Tasks to complete -
a. In the forum thread about strength gains on a keto-type diet, how long had the first poster been following Dave Palumbo's diet?
b. Copy everything in the forum thread about keto strength gains from "Once you get" down to "hunter-gathers after all.", swapping "milk" for "orange juice".

Text excerpt -
◆ ◆ ◆ ◆ ◆
# COMPETITIVE BODYBUILDING - POWERLIFTING - ATHLETICS & SPORTS > POWERLIFTING FORUM >  Srength gains while on keto type diet

## strength_addict14

I have been doing Dave Palumbo's diet for about a month now. I know that this doesn't make much sense, but I have been making very good consistent gains in all my lifts. Have you guys exp. something like this? Truthfully I was expecting the opposite. Dropping body fat well which was the point.

----------


## Doc.Sust

i made great gains for years following this type of diet. i think people become to dependent on the idea that one need an enormous amount of carbs to lift, you dont

----------


## Madmax209

Can you guys post some experiences with Palumbo's diet + results? I'd like to give a try to this diet, since the strength gains, which you mention, sound very interesting...

----------


## strength_addict14

Once you get past the first week and get into ketosis you feel great. Make sure you are getting good fats in you because thats where your energy comes from. I was really suprised at how well I responded. Fat started to peel off me and I felt very strong. Can't drink milk though which is torture for me as I love the stuff haha. I would give it a shot bro, I really dont think that we need a bunch of carbs, we are hunter-gathers after all.
◆ ◆ ◆ ◆ ◆
Source material -
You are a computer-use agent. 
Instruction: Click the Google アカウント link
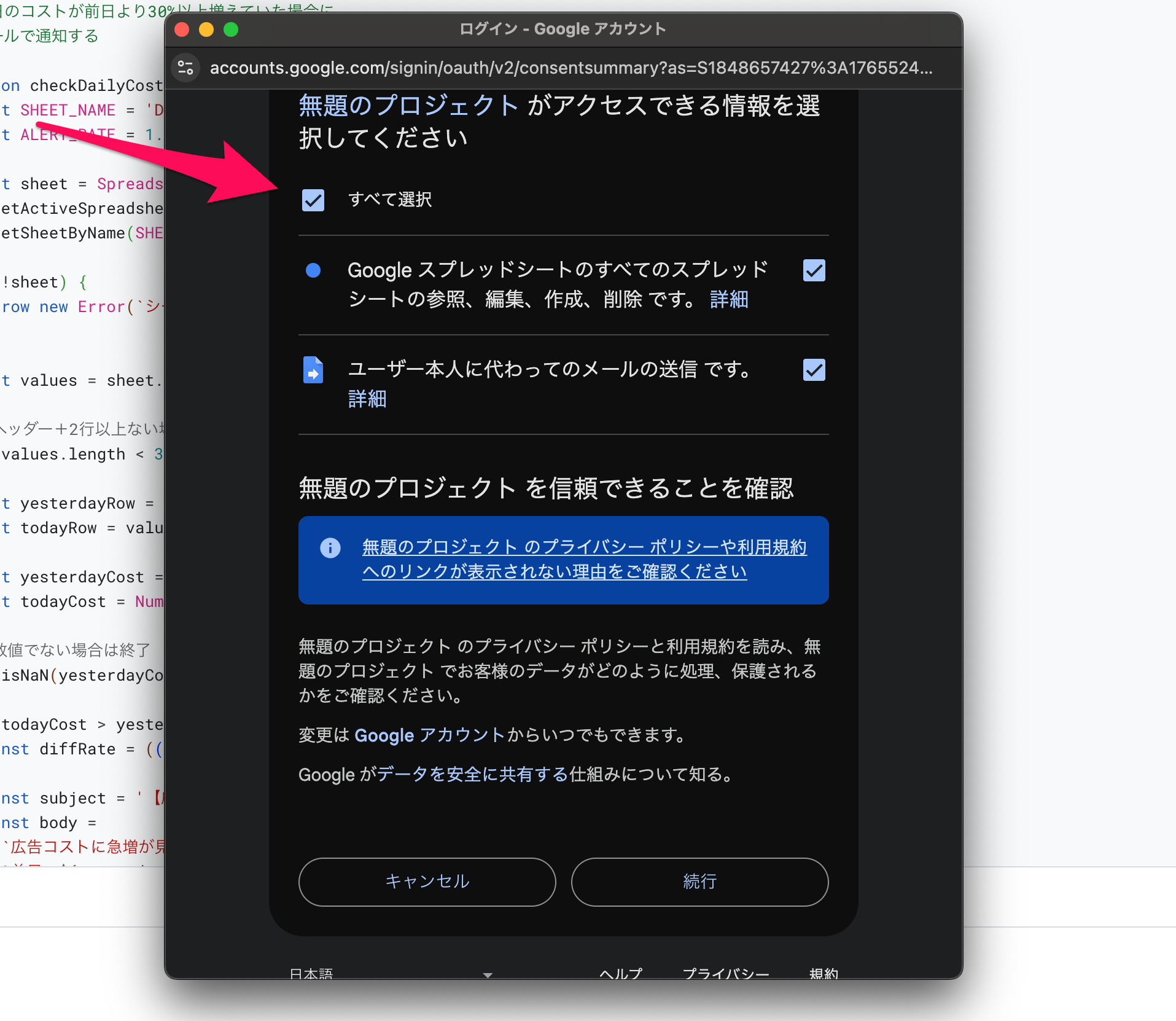point(429,735)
◆ ◆ ◆ ◆ ◆
Answers to this exercise -
a. About a month.

b.
Once you get past the first week and get into ketosis you feel great. Make sure you are getting good fats in you because thats where your energy comes from. I was really suprised at how well I responded. Fat started to peel off me and I felt very strong. Can't drink orange juice though which is torture for me as I love the stuff haha. I would give it a shot bro, I really dont think that we need a bunch of carbs, we are hunter-gathers after all.